→ **Action item**: Your reply should consist only of the lines from the one with "The height and" through the end of the entries, transcribed exactly. Pictures stay out.

→ **Information supplied**:
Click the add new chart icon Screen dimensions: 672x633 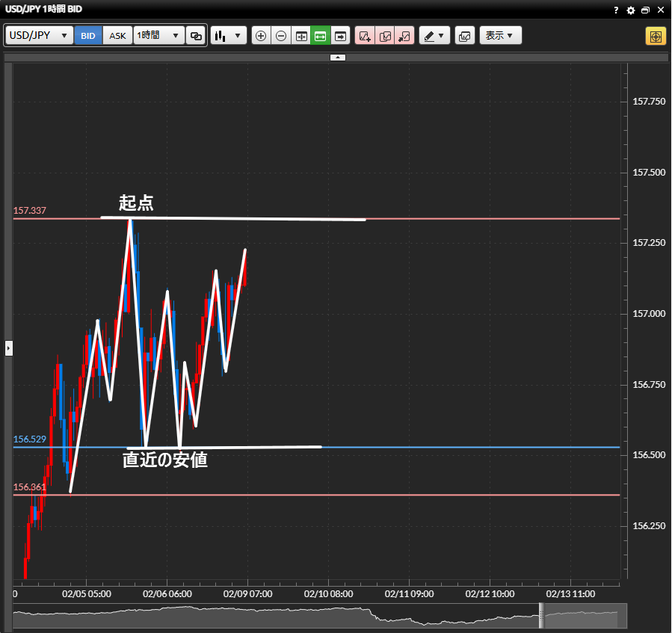click(365, 36)
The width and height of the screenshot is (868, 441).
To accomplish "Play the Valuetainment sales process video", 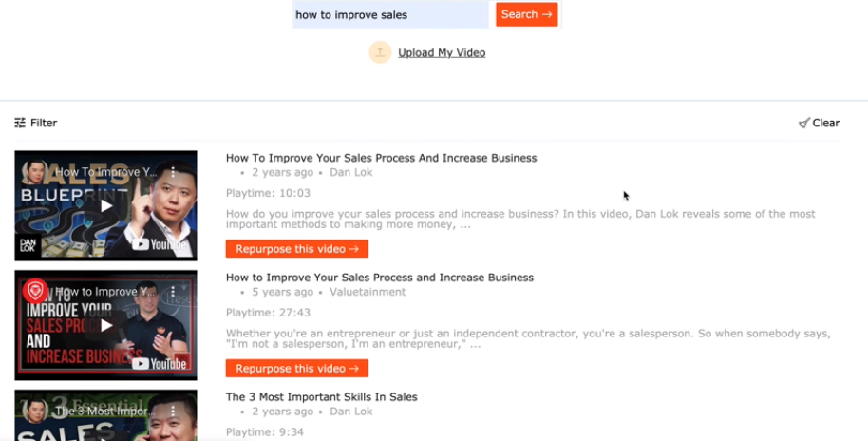I will [105, 326].
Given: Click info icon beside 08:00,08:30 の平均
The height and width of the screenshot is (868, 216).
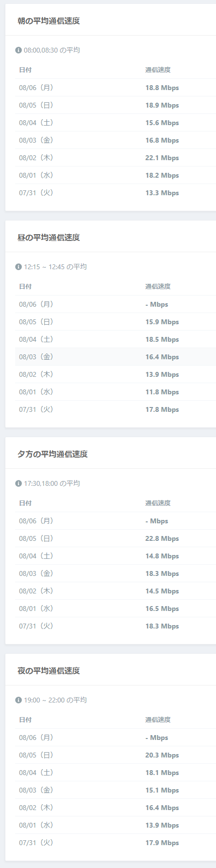Looking at the screenshot, I should pos(19,50).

→ **Problem solution**:
The height and width of the screenshot is (868, 216).
Looking at the screenshot, I should pos(19,50).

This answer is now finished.